### Extract provided
Cury filed his proposed findings of fact and conclusions of law. ECF No. 20. Cury also filed an affidavit of service of his submission on Bradshaw. ECF Nos. 21, 22. To date, Bradshaw has not appeared.
DISCUSSION
I. Legal Standard
The Court of Appeals set forth the procedural rules applicable to the entry of a default judgment in City of New York v. Mickalis Pawn Shop, LLC:
"Federal Rule of Civil Procedure 55 is the basic procedure to be followed when there is a default in the course of litigation." Vt. Teddy Bear Co. v. 1-800 Beargram Co., 373 F.3d 241, 246 (2d Cir. 2004). Rule 55 provides a "two-step process" for the entry of judgment against a party who fails to defend: first, the entry of a default, and second, the entry of a default judgment. New York v. Green, 420 F.3d 99, 104 (2d Cir. 2005). The first step, entry of a default, formalizes a judicial recognition that a defendant has, through its failure to defend the action, admitted liability to the plaintiff. . . . The second step, entry of a default judgment, converts the defendant's admission of liability into a final judgment that terminates the litigation and awards the plaintiff any relief to which the court decides it is entitled, to the extent permitted by Rule 54(c).645 F.3d 114, 128 (2d Cir. 2011).
Where default has been entered against a defendant, courts are to accept as true all of the well-pleaded facts alleged in the complaint, except those concerning the amount of damages. See Transatlantic Marine Claims Agency, Inc. v. Ace Shipping Corp., Div. of Ace Young Inc., 109 F.3d 105, 108 (2d Cir. 1997) (citing Greyhound Exhibitgroup, Inc. v. E.L.U.L. Realty Corp., 973 F.2d 155, 158 (2d Cir. 1992)). "Even after the default... it remains for the court to consider whether the unchallenged facts constitute a legitimate cause of action, since a party in default does not admit mere conclusions of law." In re Industrial Diamonds Antitrust Litig., 119 F.Supp.2d 418, 420 (S.D.N.Y.2000) (cleaned up). Where a plaintiffs well-pleaded facts are sufficient to state a claim on which relief can be granted, the only remaining issue in an inquest is if the plaintiff has provided adequate support for the requested relief. See Gucci Am., Inc. v. Tyrrell-Miller, 678 F.Supp.2d 117, 119 (S.D.N.Y. 2008) (citing Credit Lyonnais Sec. (USA), Inc. v. Alcantara, 183 F.3d 151, 155 (2d Cir. 1999)).

### Record list
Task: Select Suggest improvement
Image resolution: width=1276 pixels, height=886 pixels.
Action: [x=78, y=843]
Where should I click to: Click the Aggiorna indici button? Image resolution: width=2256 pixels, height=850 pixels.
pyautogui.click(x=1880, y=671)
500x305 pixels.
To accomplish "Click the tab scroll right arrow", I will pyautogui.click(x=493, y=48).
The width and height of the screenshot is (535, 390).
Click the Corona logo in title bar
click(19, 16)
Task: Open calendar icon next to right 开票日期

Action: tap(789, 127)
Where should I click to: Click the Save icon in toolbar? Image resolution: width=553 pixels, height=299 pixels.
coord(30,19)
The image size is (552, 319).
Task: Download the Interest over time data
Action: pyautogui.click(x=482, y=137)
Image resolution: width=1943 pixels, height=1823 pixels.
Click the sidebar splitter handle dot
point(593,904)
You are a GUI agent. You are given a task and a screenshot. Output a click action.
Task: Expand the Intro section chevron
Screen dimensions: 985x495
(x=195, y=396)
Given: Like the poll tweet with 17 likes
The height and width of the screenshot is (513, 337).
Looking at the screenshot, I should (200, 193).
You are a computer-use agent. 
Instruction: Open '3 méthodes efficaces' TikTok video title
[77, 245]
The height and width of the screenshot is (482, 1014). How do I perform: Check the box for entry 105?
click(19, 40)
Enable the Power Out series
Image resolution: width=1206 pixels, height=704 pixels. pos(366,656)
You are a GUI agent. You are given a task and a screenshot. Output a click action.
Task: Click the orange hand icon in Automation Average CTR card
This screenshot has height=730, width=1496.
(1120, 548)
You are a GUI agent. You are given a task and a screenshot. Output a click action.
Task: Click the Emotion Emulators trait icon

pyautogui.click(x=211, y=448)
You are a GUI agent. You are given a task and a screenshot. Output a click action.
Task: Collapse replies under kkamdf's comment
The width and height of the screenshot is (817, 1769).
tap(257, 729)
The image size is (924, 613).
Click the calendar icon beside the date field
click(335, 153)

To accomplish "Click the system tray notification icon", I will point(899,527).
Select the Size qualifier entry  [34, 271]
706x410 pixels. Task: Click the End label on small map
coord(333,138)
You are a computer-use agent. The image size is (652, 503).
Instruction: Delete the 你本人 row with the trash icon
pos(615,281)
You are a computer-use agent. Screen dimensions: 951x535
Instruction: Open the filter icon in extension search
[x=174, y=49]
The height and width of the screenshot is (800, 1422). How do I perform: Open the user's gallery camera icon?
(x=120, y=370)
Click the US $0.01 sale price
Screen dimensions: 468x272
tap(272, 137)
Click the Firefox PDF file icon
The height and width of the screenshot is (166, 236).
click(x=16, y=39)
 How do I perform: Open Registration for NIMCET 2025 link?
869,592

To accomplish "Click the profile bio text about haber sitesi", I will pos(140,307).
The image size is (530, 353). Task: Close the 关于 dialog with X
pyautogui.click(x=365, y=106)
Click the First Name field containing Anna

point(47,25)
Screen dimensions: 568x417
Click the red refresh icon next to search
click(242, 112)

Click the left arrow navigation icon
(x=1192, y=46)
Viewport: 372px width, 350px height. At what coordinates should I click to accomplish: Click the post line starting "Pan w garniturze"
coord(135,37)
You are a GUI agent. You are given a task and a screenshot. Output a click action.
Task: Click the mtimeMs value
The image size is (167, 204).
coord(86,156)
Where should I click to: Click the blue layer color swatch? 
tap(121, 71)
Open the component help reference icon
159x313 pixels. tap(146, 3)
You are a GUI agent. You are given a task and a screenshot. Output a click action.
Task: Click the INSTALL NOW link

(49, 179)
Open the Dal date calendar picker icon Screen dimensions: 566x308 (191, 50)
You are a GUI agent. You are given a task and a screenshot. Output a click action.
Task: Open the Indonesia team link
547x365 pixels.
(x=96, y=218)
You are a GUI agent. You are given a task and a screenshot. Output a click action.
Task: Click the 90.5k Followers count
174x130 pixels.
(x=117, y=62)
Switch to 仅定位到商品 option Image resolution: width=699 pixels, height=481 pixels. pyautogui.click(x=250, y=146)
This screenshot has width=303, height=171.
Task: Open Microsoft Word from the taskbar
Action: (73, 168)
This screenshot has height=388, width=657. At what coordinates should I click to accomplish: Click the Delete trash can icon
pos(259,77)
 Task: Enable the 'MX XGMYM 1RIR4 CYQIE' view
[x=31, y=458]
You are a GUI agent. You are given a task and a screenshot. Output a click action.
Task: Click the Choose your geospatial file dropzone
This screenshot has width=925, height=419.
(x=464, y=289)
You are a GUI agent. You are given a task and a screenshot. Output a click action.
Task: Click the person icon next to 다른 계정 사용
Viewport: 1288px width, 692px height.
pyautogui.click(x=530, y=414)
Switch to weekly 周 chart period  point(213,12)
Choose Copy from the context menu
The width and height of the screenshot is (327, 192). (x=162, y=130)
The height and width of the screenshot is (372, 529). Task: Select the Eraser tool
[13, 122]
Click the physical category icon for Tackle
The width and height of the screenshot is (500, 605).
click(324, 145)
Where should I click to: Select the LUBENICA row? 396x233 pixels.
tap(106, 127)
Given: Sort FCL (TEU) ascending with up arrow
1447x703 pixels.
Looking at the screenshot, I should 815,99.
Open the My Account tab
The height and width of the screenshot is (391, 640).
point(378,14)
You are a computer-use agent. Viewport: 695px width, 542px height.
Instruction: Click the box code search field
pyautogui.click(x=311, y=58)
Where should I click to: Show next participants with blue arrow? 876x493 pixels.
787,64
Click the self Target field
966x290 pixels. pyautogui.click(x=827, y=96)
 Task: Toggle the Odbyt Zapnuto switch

### Required work
- A) In the court opinion on default judgment, why must the court still decide whether the unchallenged facts make out a legitimate cause of action after a default has been entered? Answer in one to three sentences.
- B) Write the next part of the court opinion on default judgment, picking up right after its final sentence.

### Final answers
- A) A party in default admits the well-pleaded facts but does not admit mere conclusions of law. So the court must decide for itself whether those unchallenged facts amount to a legitimate cause of action.

- B)
"[A] plaintiff seeking to recover damages against a defaulting defendant must prove its claim th[r]ough the submission of evidence . . . ." Malletier v. Carducci Leather Fashions, Inc., 648 F.Supp.2d. 501, 503 (S.D.N.Y.2009). A court may determine the amount a plaintiff is entitled to recover without holding a hearing so long as (1) the court determines the proper rule for calculating damages, and (2) the evidence submitted by the plaintiff establishes "with reasonable certainty" the basis for the damages. Id. (first citing Credit Lyonnais Sec. (USA), Inc., 183 F.3d at 155, then citing Transatlantic Marine Claims Agency Inc., 109 F.3d at 111).
II. Liability
A. Facts Related to Liability
The following facts are established by the admissible evidence submitted for this inquest and the allegations in the Amended Complaint, which are deemed admitted except to the extent they concern the amount of damages. See Greyhound, 973 F.2d at 158.
Cury, a resident of South Carolina, is the fee simple owner of the premises known as 311 City Island Avenue, Bronx, New York (the "Property"). Compl. ¶¶ 1, 4. Bradshaw is an attorney duly licensed to practice law in the State of New York and has an office in the Bronx. Id. at ¶ 2. Daniel Richland is another New York-licensed attorney who represented Eugene Clark, the purported buyer. Id. at ¶ 6.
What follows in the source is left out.